W środę (tj. 9.10.02) zostanie opublikowany oficjalny raport Komisji Europejskiej o postępach Polski na drodze do Unii Europejskiej. Wiadomo już jakie słabe strony polskiej gospodarki podkreśla Komisja rekomendując nas do członkostwa w 2004 roku.
Polska będzie jednym z dziesięciu kandydatów do członkostwa UE w 2004 roku, ale musi podjąć "pilne" wysiłki, żeby by dostosować się w rolnictwie, kontroli celnej i rybołóstwie.
W raporcie użyto dyplomatycznego języka, ale porównanie sformułowań zastosowanych w ocenie innych dziedzin i innych krajów pozwala stwierdzić wątpliwości ekspertów Komisji, czy Polska zdąży z dostosowaniem w ciągu jednego roku.

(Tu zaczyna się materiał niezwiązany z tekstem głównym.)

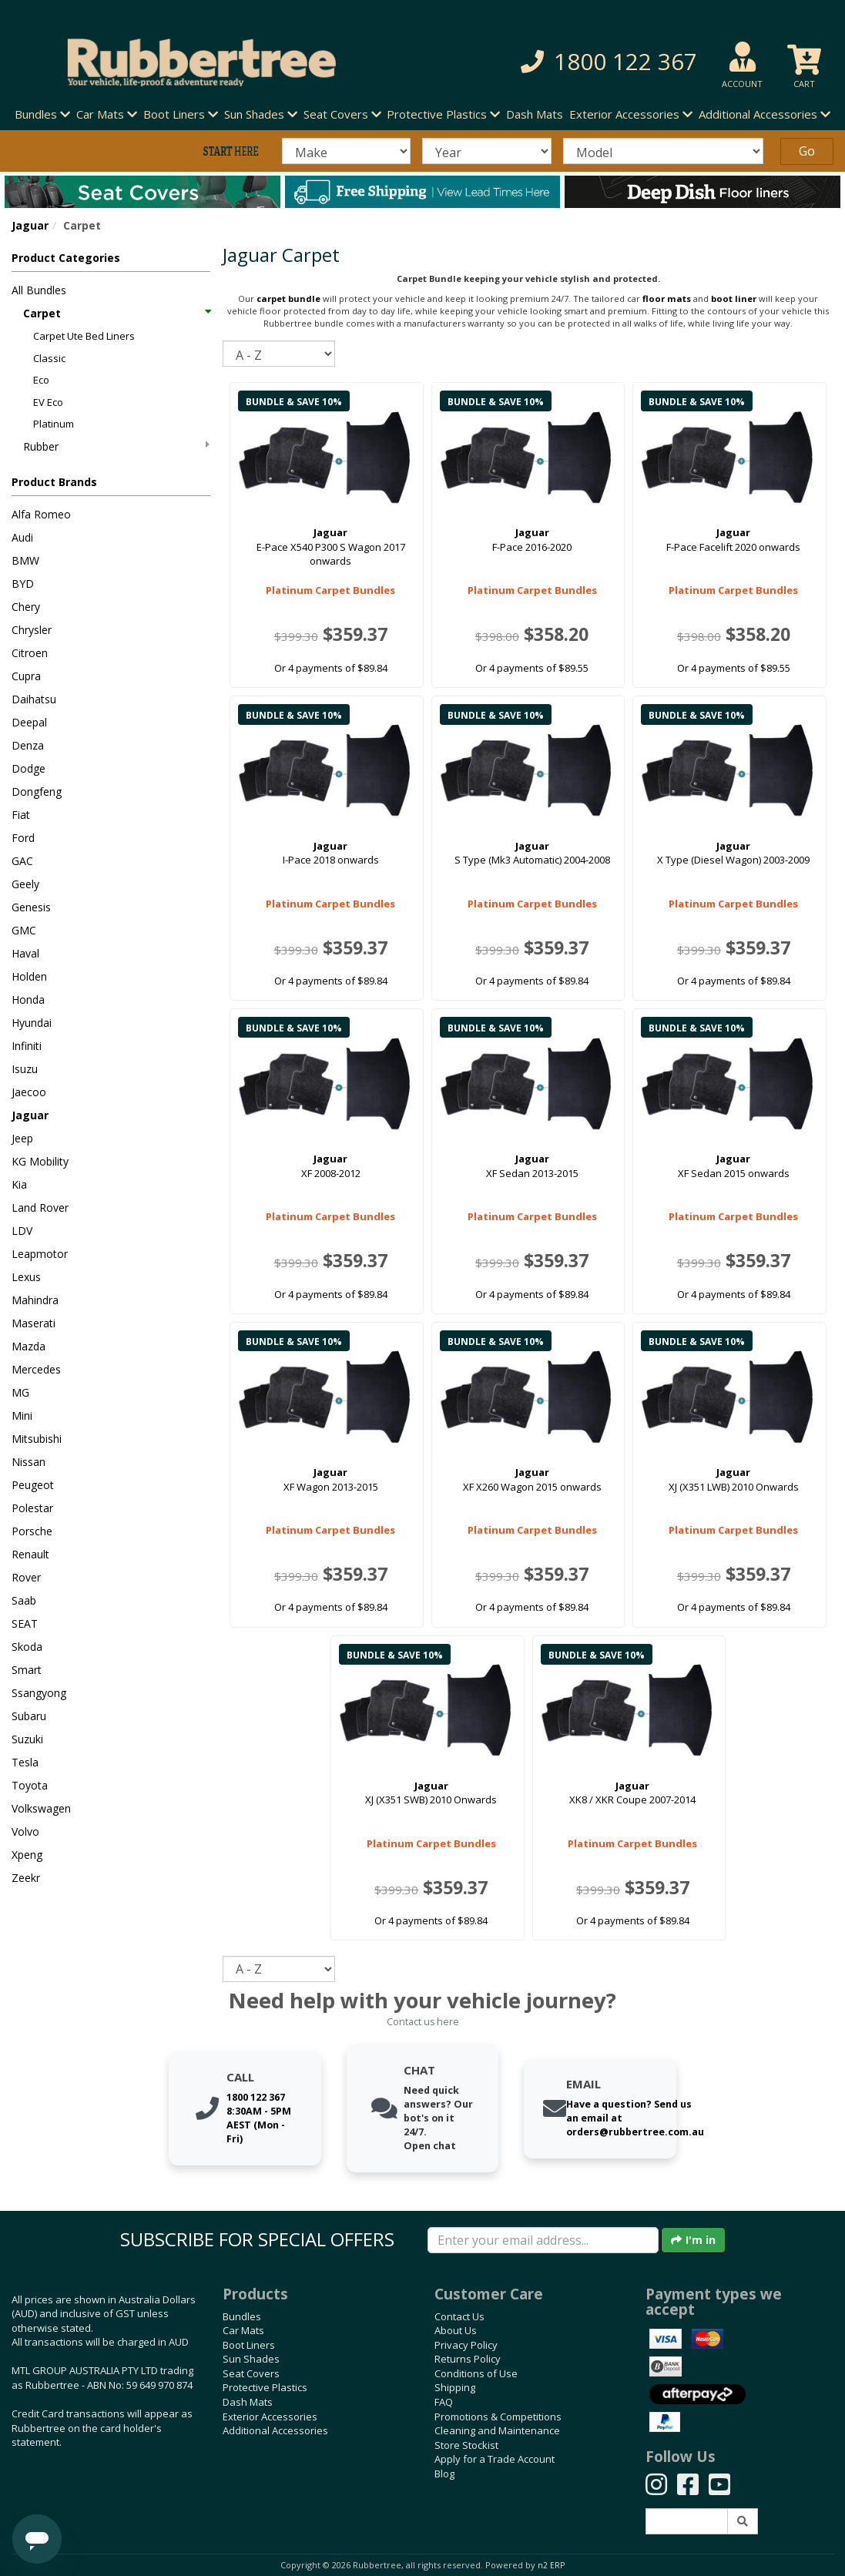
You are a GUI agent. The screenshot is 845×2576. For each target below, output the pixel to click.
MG (20, 1392)
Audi (22, 537)
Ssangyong (39, 1692)
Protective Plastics (265, 2387)
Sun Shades (251, 2359)
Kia (19, 1184)
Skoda (27, 1646)
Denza (28, 745)
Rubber (116, 446)
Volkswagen (41, 1808)
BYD (23, 583)
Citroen (30, 653)
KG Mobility (40, 1161)
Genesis (31, 907)
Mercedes (36, 1369)
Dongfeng (37, 791)
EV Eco (48, 402)
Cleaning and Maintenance (497, 2430)
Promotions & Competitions (498, 2416)
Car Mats (243, 2330)
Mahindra (35, 1300)
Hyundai (32, 1022)
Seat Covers (251, 2373)
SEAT (25, 1623)
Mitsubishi (37, 1438)
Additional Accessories (275, 2430)
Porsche (32, 1531)
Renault (30, 1554)
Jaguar (30, 225)
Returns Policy (467, 2359)
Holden (29, 976)
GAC (22, 861)
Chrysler (32, 629)
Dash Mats (534, 114)
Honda (28, 999)
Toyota (30, 1785)
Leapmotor (40, 1253)
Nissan (28, 1461)
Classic (49, 358)
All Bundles (39, 290)
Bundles (242, 2316)
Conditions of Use (476, 2373)
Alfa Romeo (41, 514)
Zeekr (26, 1877)
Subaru (29, 1716)
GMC (24, 930)
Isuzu (25, 1069)
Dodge (28, 768)
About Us (455, 2330)
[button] (589, 62)
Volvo (25, 1831)
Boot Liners (249, 2345)
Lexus (26, 1277)
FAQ (443, 2402)
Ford (23, 837)
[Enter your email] (543, 2240)
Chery (26, 606)
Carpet (116, 313)
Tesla (25, 1762)
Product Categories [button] (66, 257)
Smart (27, 1669)
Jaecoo (29, 1092)
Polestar (32, 1508)
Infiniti (27, 1045)
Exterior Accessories (270, 2416)
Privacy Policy (466, 2345)
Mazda (28, 1346)
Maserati (33, 1323)
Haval (25, 953)
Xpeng (27, 1854)
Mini (22, 1415)
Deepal (29, 722)
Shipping (454, 2387)
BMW (25, 560)
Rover (26, 1577)
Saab (24, 1600)
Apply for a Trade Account (494, 2459)
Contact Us (459, 2316)
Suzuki (27, 1739)
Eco (41, 380)
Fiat (21, 814)
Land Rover (40, 1207)
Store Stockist (466, 2445)
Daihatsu (34, 699)
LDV (22, 1230)
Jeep (22, 1138)
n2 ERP (551, 2565)
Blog (444, 2473)
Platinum (53, 424)
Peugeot (33, 1485)
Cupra (26, 676)
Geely (25, 884)
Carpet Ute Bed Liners (84, 336)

Bardzo poważne wysiłki są pilnie potrzebne, żeby Polska mogła zbudować funkcjonujący IACS do chwili przystąpienia (..) Zwłaszcza ograniczony zasięg tego co się działo w kwestii IACS, w tym w identyfikacji i rejestracji zwierząt, stanowi poważną przeszkodę w osiągnięciu przez Polskę gotowości do członkostwa w dziedzinie rolnictwa – ostrzega Komisja.
IACS to" zintegrowany system zarządzania i kontroli", oparty na rejestracji gospodarstw i zwierząt, niezbędny do rozdziału dopłat bezpośrednich dla rolników.

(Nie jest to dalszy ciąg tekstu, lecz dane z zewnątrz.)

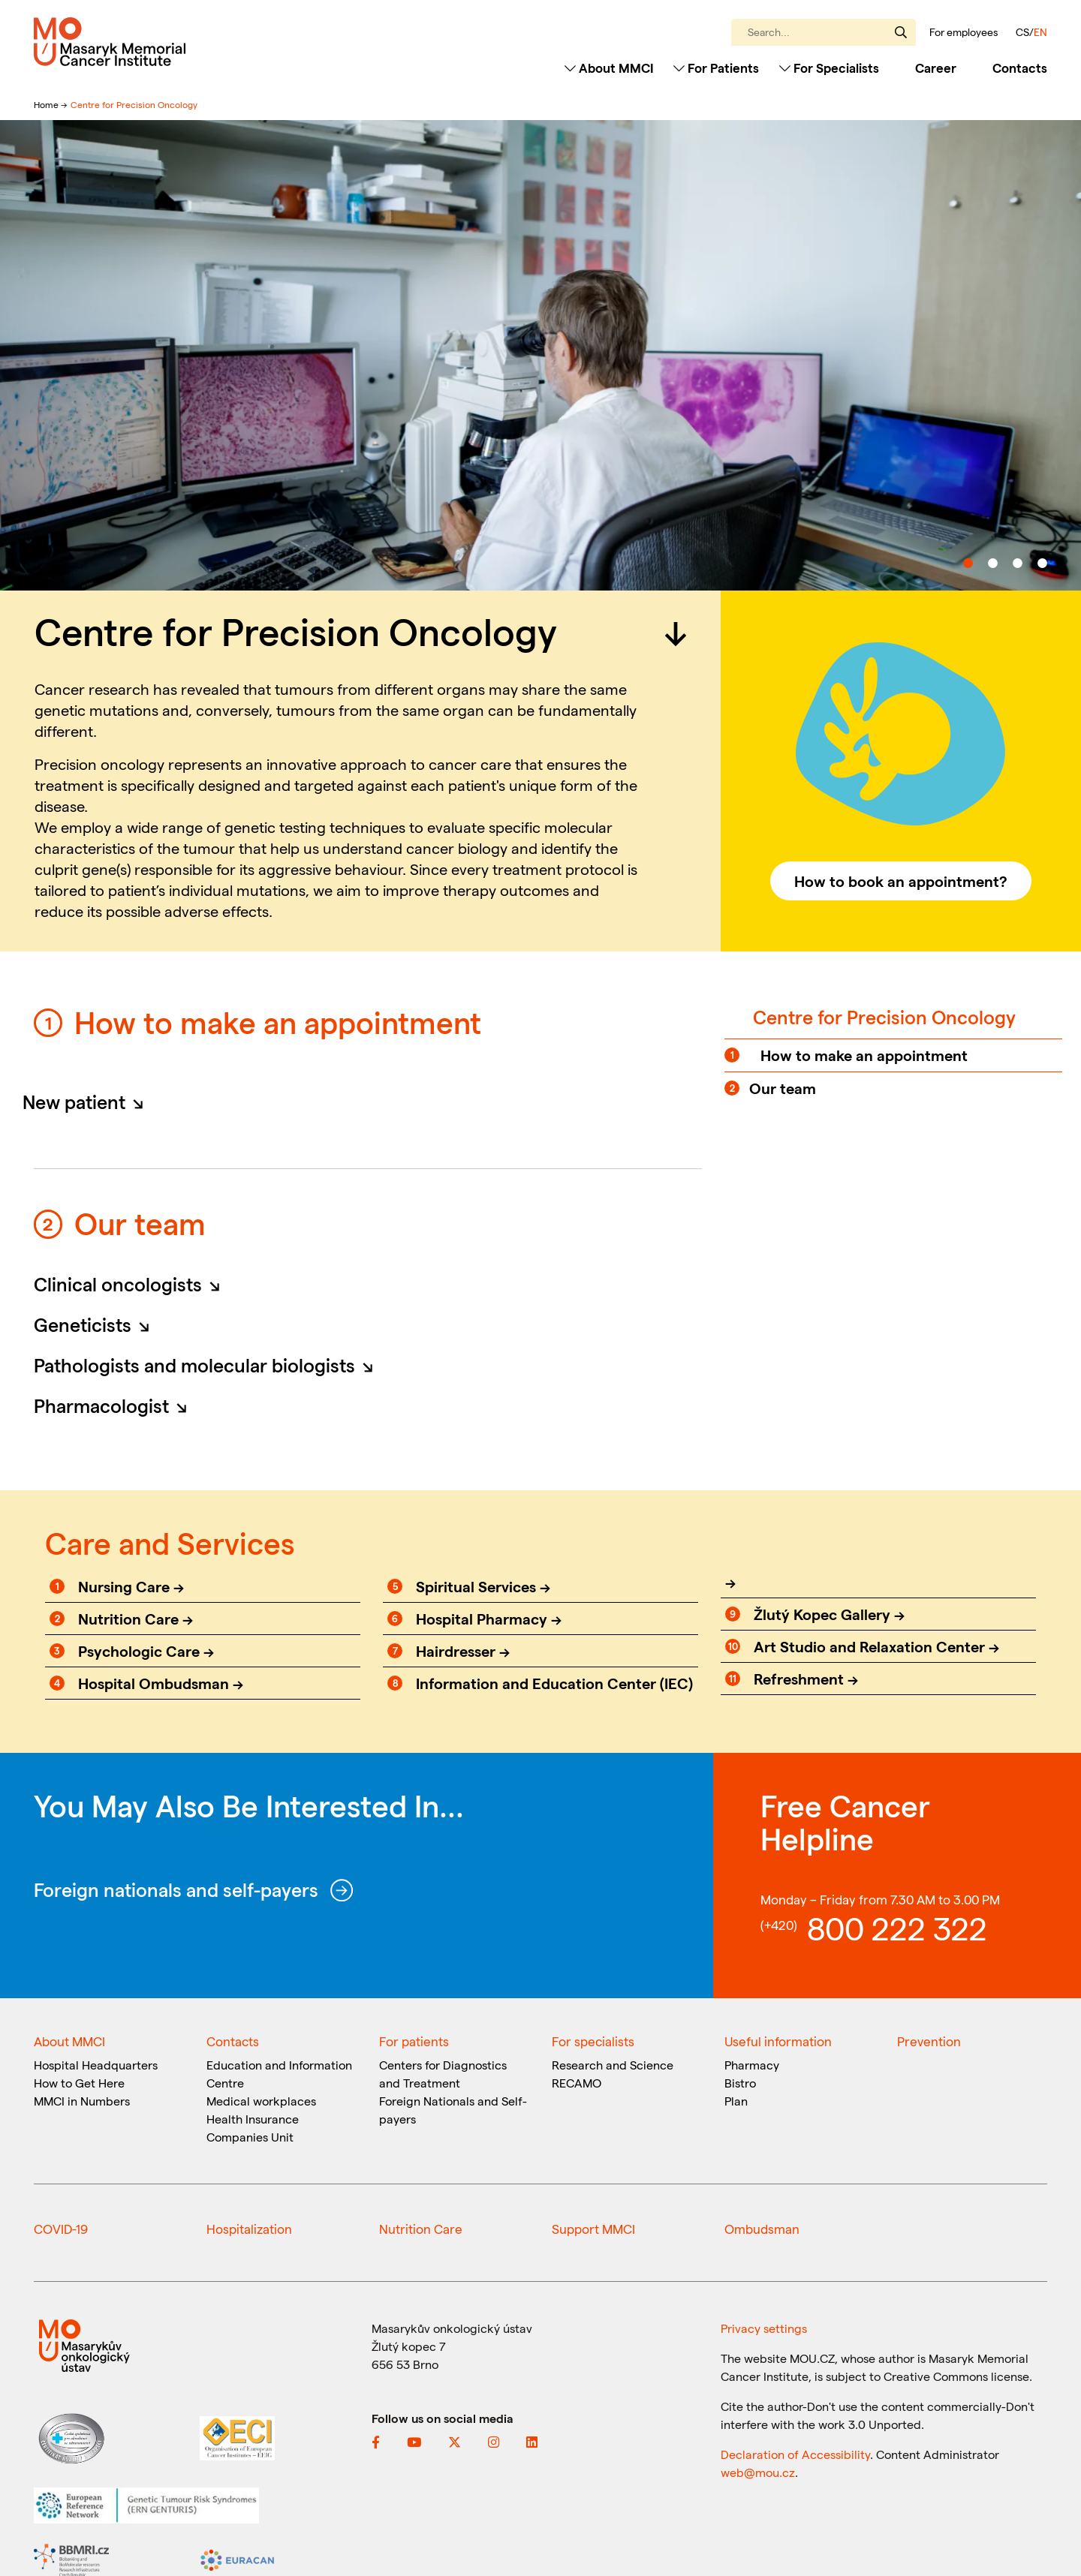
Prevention (929, 2040)
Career (935, 67)
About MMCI (69, 2040)
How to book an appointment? (900, 881)
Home (47, 104)
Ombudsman (761, 2228)
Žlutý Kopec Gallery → (829, 1614)
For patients (414, 2040)
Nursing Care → (131, 1586)
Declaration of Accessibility (795, 2454)
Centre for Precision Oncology (134, 104)
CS (1022, 32)
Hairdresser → (463, 1651)
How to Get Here (79, 2083)
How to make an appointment (864, 1055)
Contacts (1019, 67)
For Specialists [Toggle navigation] (829, 67)
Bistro (740, 2083)
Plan (736, 2101)
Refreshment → (806, 1679)
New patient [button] (87, 1101)
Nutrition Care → (135, 1619)
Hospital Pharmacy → (489, 1619)
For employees (963, 32)
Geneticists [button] (96, 1324)
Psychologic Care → (146, 1651)
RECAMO (576, 2083)
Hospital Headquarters (96, 2064)
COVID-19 (61, 2228)
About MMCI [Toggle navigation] (609, 67)
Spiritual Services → (483, 1586)
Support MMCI (593, 2228)
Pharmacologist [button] (115, 1405)
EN (1040, 32)
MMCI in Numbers (82, 2101)
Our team (782, 1088)
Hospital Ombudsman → (160, 1683)
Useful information (778, 2040)
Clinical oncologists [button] (131, 1284)
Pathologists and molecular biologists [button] (208, 1365)
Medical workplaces (261, 2101)
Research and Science (612, 2064)
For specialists (593, 2040)
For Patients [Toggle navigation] (716, 67)
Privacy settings (764, 2328)
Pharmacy (751, 2064)
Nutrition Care (420, 2228)
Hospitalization (249, 2228)
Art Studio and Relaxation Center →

"Poważny niepokój budzi wolny postęp" we wdrażaniu wymogów weterynaryjnych. Komisja podkreśla, że nie można w pełni polegać na klasyfikacji mleczarń pod względem stanu ich dostosowania do standardów UE. Domaga się również "zdwojenia" wysiłków w przygotowaniu czterech spośród 11 punktów inspekcji granicznej.
Komisja zwraca też uwagę na niedostosowanie polskich zakładów do utylizacji odpadów zwierzęcych, co ma znaczenie w przypadku wystąpienia BSE.
Nieco łagodniejszy jest język dotyczący unii celnej, ale w czasie narad poprzedzających publikację raportu to właśnie dyrekcja generalna odpowiedzialna za tę dziedzinę najostrzej krytykowała opóźnienia Polski w przygotowaniach do członkostwa. Padły nawet ostrzeżenia, że Polska nie zasługuje w tej dziedzinie na pozytywną rekomendację Komisji do członkostwa w 2004 roku.
Również bardzo ostrych sformułowań użyto w ocenie dostosowania w rybołóstwie. Według Komisji Polska tylko" częściowo" wypełnia zobowiązania podjęte w negocjacjach członkowskich. To w żargonie autorów najsurowsza ocena.